CONSIGNES DE TRAVAIL →
[a] Traduisez en anglais la phrase « Les Nigérians n’ont confiance ni dans leur armée ni dans leur police. », tirée du texte sur le Nigeria.
[b] Recopiez le passage du texte sur le Nigeria qui commence aux mots « Les Nigérians n’ont » et s’arrête après les mots « jihadiste de Boko Haram. ».
[c] D’après le texte sur le Nigeria, avec quels pays le Lac Tchad marque-t-il la frontière ? Nommez-les tous.

TEXTE FOURNI →
══════════════════════════════
Massacres, enlèvements, trafic d’enfants… le Nigeria en enfer
Massacres, enlèvements, trafic d’enfants… le Nigeria en enfer
Les djihadistes multiplient les tueries dans le nord-est
La situation empire de mois en mois dans le nord-est du Nigéria, où le Lac Tchad, qui marque la frontière avec le Cameroun, le Tchad et le Niger, est le repère de djihadistes.
Dernier massacre en date, celui du 28 novembre, près de la capitale de l’État de Borno, Maiduguri. La mise à mort d’au moins 110 civils alors qu’ils travaillaient dans leurs champs a ému le monde entier.
L’attaque eût lieu le jour d’élections locales dans l’État de Borno.
Si le groupe Etat Islamique en Afrique de l’Ouest (Iswap) est très présent dans la zone, l’attaque a été revendiquée par Boko Haram.
Iswap a prêté allégeance au groupe État islamique et est une branche dissidente de Boko Haram.
Cette tuerie a ému le monde entier. On dénombre aussi de nombreux blessés ainsi que des personnes enlevées, notamment des femmes.
Depuis le début de l’insurrection de Boko Haram en 2009, plus de 36 000 personnes ont été tuées, et plus de deux millions de personnes sont déplacées.
C’est au Nigeria qu’est née l’insurrection de Boko Haram en 2009, avant de se propager dans les pays voisins.
Depuis 2015, les pays de la région luttent contre Boko Haram et ISWAP au sein de la Force multinationale mixte (FMM).
Boko Haram et Iswap multiplient les violences dans le nord-est du Nigéria et contrôlent une partie du territoire nigérian.
Précédemment, en octobre, des djihadistes avaient égorgé 22 agriculteurs qui travaillaient dans des champs.
Les attaques attribuées à Boko Haram et à Iswap ciblent de plus en plus bûcherons, éleveurs et pêcheurs. Ils les accusent d’espionner pour le compte des militaires et milices qui les combattent.
De plus, les cibler accroît les risques de pénurie alimentaire.
Les forces de sécurité sont dépassées et contestées
D’une part, la corruption affecte profondément la vie des Nigérians et la vie du pays dans son ensemble.
D’autre part l’armée au Nigéria a très mauvaise réputation : corruption, exactions, exécutions extra-judiciaires…
Elle est également mal équipée pour lutter contre les djihadistes.
Pourtant, Boko Haram et Iswap comptent seulement quelques milliers de combattants.
Fin novembre, une fois de plus, une embuscade djihadiste emporta plusieurs militaires : 7 soldats et un milicien furent tués par le groupe Iswap.
Le gouverneur de l’État du Borno est régulièrement visé par des attaques. Ce fût encore le cas fin septembre quand 30 membres de son escorte ont été tués.
Les Nigérians n’ont confiance ni dans leur armée ni dans leur police.
Les deux sont accusées, au quotidien, de monter des check-points où ils rackettent la population. Ils sont accusés aussi de criminalité quotidienne, de torture, d’exécutions extrajudiciaires…
D’ailleurs, en juin 2019, près de 2 000 personnes avaient manifesté à Maiduguri (nord-est), épicentre de l’insurrection jihadiste de Boko Haram.
Ils dénonçaient les dérives de certaines milices d’auto-défense.
══════════════════════════════
DONNÉES FOURNIES →
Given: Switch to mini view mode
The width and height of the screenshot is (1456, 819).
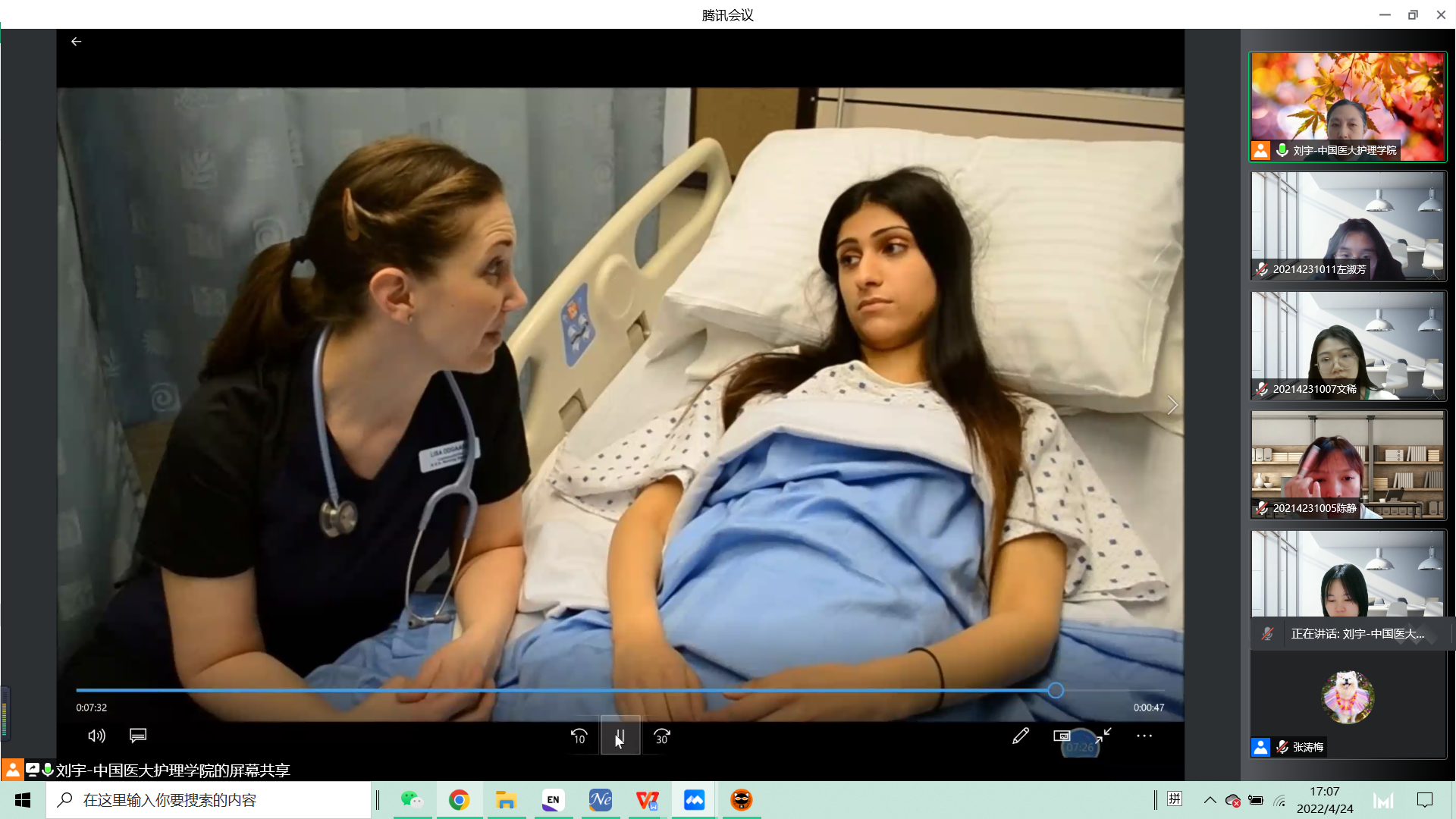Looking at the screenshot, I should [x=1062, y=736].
══════════════════════════════
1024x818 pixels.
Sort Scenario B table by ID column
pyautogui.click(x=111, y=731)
══════════════════════════════
RÉSULTATS OBTENUS →
[a] Nigerians trust neither their army nor their police.

[b]
Les Nigérians n’ont confiance ni dans leur armée ni dans leur police.
Les deux sont accusées, au quotidien, de monter des check-points où ils rackettent la population. Ils sont accusés aussi de criminalité quotidienne, de torture, d’exécutions extrajudiciaires…
D’ailleurs, en juin 2019, près de 2 000 personnes avaient manifesté à Maiduguri (nord-est), épicentre de l’insurrection jihadiste de Boko Haram.

[c] le Cameroun, le Tchad, le Niger